====== Record set

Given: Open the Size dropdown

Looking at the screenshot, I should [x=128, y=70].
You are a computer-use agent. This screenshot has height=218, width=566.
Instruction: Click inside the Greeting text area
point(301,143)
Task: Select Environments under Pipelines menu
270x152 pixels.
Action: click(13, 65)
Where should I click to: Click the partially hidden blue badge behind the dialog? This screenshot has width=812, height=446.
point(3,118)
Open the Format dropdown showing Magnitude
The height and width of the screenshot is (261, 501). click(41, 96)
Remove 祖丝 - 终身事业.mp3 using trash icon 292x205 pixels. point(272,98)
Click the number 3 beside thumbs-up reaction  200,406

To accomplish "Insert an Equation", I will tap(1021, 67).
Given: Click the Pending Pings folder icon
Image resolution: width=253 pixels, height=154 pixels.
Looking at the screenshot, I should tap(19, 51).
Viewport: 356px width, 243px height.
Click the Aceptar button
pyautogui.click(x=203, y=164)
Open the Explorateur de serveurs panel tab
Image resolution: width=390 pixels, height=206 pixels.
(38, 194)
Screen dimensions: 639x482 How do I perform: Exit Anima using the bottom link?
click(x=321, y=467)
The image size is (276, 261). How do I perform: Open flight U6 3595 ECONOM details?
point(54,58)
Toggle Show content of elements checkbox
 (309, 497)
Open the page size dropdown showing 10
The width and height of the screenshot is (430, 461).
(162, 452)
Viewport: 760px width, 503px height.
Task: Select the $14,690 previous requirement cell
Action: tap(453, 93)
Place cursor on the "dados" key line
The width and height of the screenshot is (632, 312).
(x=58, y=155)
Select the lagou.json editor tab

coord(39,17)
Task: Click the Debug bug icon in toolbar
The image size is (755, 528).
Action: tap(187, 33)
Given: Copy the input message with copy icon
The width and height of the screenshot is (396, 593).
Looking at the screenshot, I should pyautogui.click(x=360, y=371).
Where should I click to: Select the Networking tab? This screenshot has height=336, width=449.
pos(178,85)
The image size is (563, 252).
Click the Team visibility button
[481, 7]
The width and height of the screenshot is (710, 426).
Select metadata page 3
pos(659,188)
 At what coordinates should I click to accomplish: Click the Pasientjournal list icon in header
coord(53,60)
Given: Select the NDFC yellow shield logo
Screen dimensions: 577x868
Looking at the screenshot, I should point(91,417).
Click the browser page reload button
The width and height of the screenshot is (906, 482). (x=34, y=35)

============

▸ About this task
Word for word, restate the lines from the one holding "The image size is (755, 528)." to the last line of the records.

▸ Problem solution
The image size is (755, 528).
Action: tap(187, 33)
Given: Copy the input message with copy icon
The width and height of the screenshot is (396, 593).
Looking at the screenshot, I should pyautogui.click(x=360, y=371).
Where should I click to: Select the Networking tab? This screenshot has height=336, width=449.
pos(178,85)
The image size is (563, 252).
Click the Team visibility button
[481, 7]
The width and height of the screenshot is (710, 426).
Select metadata page 3
pos(659,188)
 At what coordinates should I click to accomplish: Click the Pasientjournal list icon in header
coord(53,60)
Given: Select the NDFC yellow shield logo
Screen dimensions: 577x868
Looking at the screenshot, I should point(91,417).
Click the browser page reload button
The width and height of the screenshot is (906, 482). (x=34, y=35)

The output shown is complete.